Deposition and interfacial characterization of Fe-based amorphous coating deposited on AZ31B magnesium alloy

Abstract

This study investigated the microstructure, residual stress, and bonding performance of Fe-based amorphous coatings (AMCs) on AZ31B magnesium alloy substrates to elucidate the deposition mechanisms and interfacial characterization. The results demonstrate that the coatings possess a typical amorphous structure, with amorphous content exceeding 95 % in all cases. The impact of particles caused a molten layer on the surface of the magnesium alloy substrate, facilitating atomic diffusion and resulting in a localized metallurgical bonding at the coating-substrate interface. The internal lamellar interface of the coating primarily relies on mechanical and physical bonding due to oxidation.
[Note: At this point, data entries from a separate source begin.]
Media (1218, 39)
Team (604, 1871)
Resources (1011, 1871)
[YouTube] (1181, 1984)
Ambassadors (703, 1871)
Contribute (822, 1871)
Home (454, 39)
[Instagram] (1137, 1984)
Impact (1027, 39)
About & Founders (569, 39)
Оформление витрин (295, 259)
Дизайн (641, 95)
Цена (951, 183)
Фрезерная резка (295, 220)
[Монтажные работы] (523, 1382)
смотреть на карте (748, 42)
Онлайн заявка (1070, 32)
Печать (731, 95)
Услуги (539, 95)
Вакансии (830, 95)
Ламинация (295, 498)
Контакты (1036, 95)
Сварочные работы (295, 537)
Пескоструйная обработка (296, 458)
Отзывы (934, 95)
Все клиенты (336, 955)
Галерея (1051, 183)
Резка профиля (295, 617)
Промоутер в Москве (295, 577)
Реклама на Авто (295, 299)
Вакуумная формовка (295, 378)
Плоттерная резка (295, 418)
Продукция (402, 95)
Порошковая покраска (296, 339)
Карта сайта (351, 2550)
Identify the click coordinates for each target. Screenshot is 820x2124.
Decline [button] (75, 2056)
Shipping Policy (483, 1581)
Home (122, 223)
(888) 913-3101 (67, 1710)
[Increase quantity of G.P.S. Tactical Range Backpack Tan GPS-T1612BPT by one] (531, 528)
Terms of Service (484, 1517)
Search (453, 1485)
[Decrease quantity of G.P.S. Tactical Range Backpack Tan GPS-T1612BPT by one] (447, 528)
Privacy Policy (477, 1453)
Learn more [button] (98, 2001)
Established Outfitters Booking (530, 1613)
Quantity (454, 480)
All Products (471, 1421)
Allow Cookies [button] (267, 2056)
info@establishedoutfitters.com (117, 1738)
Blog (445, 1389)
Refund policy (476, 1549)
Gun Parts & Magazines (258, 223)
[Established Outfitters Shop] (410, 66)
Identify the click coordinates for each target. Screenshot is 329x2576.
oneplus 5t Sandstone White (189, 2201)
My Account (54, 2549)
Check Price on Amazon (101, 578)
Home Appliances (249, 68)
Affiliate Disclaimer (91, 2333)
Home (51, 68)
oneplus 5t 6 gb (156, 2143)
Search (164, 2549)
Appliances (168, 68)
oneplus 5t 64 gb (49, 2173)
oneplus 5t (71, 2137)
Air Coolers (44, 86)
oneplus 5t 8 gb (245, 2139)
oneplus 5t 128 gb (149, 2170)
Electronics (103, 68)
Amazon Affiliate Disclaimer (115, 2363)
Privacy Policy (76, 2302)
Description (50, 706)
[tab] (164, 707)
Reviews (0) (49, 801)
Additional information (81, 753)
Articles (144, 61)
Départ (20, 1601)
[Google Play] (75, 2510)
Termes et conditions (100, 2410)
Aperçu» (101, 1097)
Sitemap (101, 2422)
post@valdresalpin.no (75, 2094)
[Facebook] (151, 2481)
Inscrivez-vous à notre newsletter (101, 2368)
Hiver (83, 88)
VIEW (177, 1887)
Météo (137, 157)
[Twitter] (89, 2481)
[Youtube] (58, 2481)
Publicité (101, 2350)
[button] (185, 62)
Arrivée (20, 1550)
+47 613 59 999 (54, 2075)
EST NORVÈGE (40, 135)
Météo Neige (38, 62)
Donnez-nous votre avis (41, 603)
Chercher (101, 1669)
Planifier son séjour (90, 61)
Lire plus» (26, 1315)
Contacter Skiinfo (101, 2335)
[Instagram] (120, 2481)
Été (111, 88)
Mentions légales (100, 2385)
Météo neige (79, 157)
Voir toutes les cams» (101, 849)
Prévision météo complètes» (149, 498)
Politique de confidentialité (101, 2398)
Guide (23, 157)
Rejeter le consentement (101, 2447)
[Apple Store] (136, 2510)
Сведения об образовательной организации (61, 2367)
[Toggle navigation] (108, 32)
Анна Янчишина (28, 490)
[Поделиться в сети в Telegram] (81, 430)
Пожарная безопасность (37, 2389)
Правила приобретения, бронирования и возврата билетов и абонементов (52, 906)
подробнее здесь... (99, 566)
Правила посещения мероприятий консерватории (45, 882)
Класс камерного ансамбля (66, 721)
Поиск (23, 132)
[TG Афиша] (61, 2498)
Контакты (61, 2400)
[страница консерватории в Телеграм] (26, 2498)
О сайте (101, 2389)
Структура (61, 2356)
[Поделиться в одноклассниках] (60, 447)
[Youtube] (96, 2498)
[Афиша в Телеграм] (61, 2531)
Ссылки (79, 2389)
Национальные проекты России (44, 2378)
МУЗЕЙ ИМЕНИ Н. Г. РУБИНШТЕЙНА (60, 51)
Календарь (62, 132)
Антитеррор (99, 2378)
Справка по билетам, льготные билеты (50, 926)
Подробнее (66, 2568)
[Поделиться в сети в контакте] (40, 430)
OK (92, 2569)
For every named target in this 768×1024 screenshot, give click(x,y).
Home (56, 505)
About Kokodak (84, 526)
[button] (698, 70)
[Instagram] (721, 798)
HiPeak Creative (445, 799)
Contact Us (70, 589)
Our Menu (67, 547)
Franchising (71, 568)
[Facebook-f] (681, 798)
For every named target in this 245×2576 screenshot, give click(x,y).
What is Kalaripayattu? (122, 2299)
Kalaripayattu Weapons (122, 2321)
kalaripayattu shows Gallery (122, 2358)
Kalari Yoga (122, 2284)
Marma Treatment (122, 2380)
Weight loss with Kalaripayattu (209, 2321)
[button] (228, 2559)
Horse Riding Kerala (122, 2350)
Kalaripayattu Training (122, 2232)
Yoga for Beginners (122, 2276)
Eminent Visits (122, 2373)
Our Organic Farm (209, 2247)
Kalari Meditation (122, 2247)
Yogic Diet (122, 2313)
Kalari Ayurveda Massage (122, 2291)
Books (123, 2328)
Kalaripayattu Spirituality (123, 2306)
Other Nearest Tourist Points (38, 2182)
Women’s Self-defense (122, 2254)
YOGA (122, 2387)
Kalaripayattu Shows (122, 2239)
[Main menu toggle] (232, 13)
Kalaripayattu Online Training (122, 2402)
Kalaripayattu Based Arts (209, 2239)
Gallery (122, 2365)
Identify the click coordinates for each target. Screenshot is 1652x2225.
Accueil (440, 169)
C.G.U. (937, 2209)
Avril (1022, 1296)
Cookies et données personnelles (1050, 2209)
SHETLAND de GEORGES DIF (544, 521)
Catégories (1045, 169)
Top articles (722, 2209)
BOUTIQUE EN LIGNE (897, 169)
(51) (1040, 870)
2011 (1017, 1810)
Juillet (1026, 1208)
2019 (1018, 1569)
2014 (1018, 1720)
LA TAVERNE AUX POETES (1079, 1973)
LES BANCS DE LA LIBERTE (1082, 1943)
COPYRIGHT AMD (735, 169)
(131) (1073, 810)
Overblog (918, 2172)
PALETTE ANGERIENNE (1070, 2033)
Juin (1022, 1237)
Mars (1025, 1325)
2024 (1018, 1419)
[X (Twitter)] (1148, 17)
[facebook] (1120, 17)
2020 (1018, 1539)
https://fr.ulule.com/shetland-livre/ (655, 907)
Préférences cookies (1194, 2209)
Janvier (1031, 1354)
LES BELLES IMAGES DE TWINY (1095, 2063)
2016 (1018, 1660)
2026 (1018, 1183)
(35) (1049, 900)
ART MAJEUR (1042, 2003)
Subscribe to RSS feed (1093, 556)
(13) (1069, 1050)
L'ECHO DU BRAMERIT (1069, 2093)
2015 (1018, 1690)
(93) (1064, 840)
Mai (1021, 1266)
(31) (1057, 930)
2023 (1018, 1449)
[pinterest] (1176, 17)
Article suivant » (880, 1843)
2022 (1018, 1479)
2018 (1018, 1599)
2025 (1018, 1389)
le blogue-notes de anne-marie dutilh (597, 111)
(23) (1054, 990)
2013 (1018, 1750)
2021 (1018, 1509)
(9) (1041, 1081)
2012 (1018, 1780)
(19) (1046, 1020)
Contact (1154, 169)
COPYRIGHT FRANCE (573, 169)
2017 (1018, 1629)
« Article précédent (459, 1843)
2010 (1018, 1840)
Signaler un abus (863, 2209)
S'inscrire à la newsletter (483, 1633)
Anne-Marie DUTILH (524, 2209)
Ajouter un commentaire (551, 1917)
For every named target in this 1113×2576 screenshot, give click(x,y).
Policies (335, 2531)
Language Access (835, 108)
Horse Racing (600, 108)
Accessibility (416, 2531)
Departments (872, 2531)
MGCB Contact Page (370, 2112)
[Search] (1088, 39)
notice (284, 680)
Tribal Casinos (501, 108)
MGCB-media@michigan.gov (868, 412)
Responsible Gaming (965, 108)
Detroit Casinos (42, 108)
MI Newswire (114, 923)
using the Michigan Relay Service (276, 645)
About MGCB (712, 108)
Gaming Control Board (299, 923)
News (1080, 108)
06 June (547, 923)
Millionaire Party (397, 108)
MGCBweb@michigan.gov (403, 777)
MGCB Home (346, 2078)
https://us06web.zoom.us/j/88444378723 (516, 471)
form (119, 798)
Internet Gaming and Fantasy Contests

Additionally, the near-interface magnesium alloy substrate effectively reduces the strain mismatch at the coating-substrate interface and dissipates residual stresses in the coating through its own plastic deformation, resulting in near-zero residual stress. Nonetheless, due to stress release and the edge-loaded plate cracking model, weak bonding regions, approximately 50–170 μm, exist in the Fe-based AMCs on AZ31B magnesium alloy substrate. Beyond this range, the surface properties of the coating were significantly improved. These findings provide valuable insights for the design of coatings on magnesium alloy surfaces and the reduction of residual stresses in thermal spray coatings.